Palin offered few clues about her ambitions but said she arrived at her decision in part to protect her family, which has faced withering criticism and occasional mockery, and to escape ethics probes that have drained her family’s finances and hampered her ability to govern. She said leaving office is in the best interest of the state and will allow her to more effectively advocate for issues of importance to her, including energy independence and national security. [emphasis mine, in case you, dear reader, somehow missed the obsequiousness that is dripping out of this article]

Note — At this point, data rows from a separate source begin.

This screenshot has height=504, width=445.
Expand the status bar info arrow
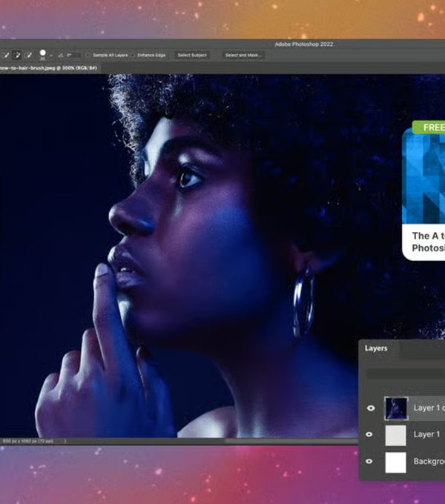click(x=65, y=441)
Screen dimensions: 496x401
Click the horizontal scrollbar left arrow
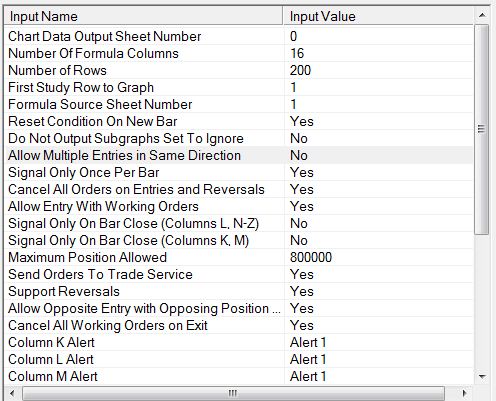[x=12, y=393]
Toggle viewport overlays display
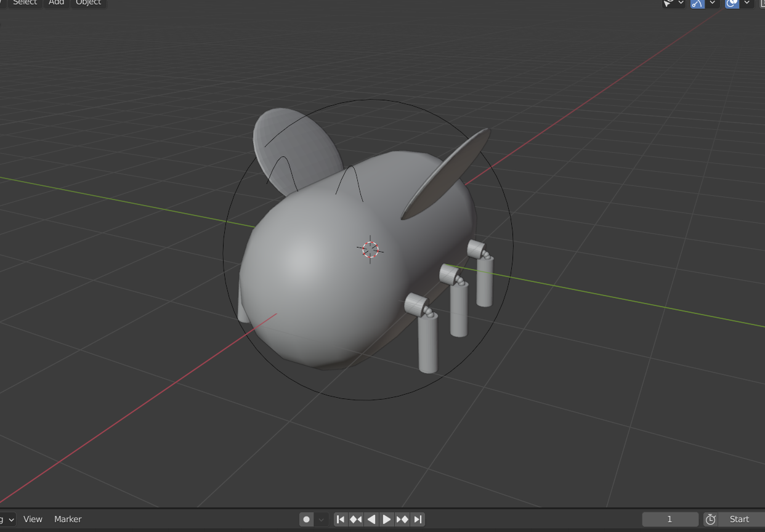765x532 pixels. pos(732,3)
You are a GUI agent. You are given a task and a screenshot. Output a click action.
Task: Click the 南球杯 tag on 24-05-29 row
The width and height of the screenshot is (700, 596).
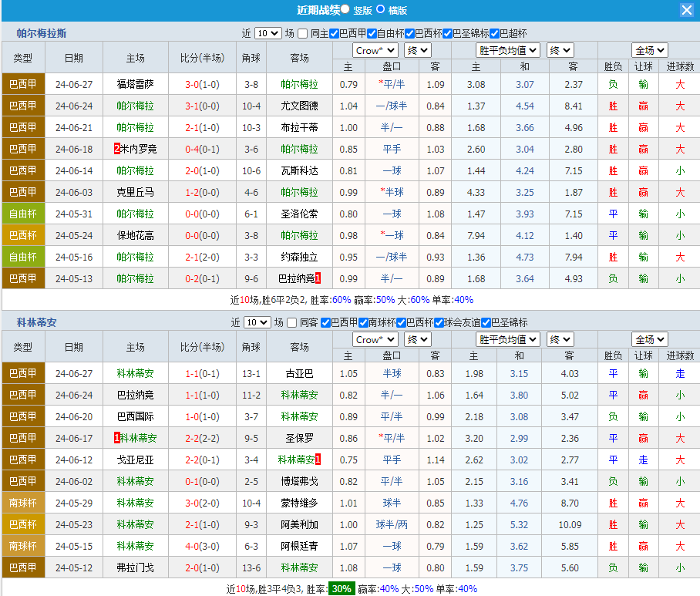(23, 503)
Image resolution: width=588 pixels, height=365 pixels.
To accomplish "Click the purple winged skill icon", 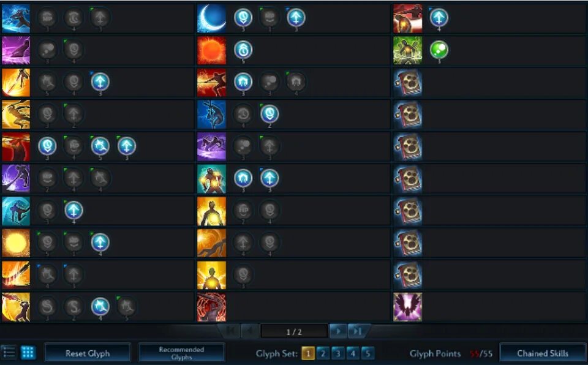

I don’t think this depiction of events could be portrayed more favorably if it were written by Sarah Palin her-egomanical-self. Some facts omitted and distorted: Palin, a polarizing figure, cannot be said to have “captivated the nation” by any objective stretch of the imagination; her account of the “frivolous ethics probes” is here taken at unquestioned face value; her family has been scorned much less than she has shoved it in the public spotlight of her own volition; and, hilariously, the notion that proximity to Russia “national security” is an “issue of importance to her” is a crassly political seed-laying.
Beyond this, though, is my continued perplexedness over how Sarah Palin and her defenders can continue to harp on “media elites,” and blame them for her downfall, when even the supposedly liberal Washington Post bends over backwards to make her look good — is a “back lawn” with “friends and neighbors in baseball hats and polo shirts” anything short of an ideal for a politician? — in its coverage of an embarassing resignation.
In case we missed the message, the Post published this “news analysis” by Dan Balz alongside the above-quoted article:
Sarah Palin demonstrated once again yesterday that she is one of America’s most unconventional politicians, following an unpredictable path to an uncertain future.
That Alaska’s Republican governor has a flair for the theatrical — and plays by her own rules — was underscored anew by her stunning announcement that not only will she not seek reelection in 2010, she will resign her office this month.
But are Palin’s rules those of someone with the capacity to seek and win her party’s presidential nomination in 2012, as many believe is her ultimate goal, or of someone who has flashed like a meteor across the political skies but with limited impact? [emphasis, need you be reminded, mine]
When the the only other option than winning a presidential nomination is flying through the sky like a glowing meteor, I think it’s safe to say that we have an objectivity problem here.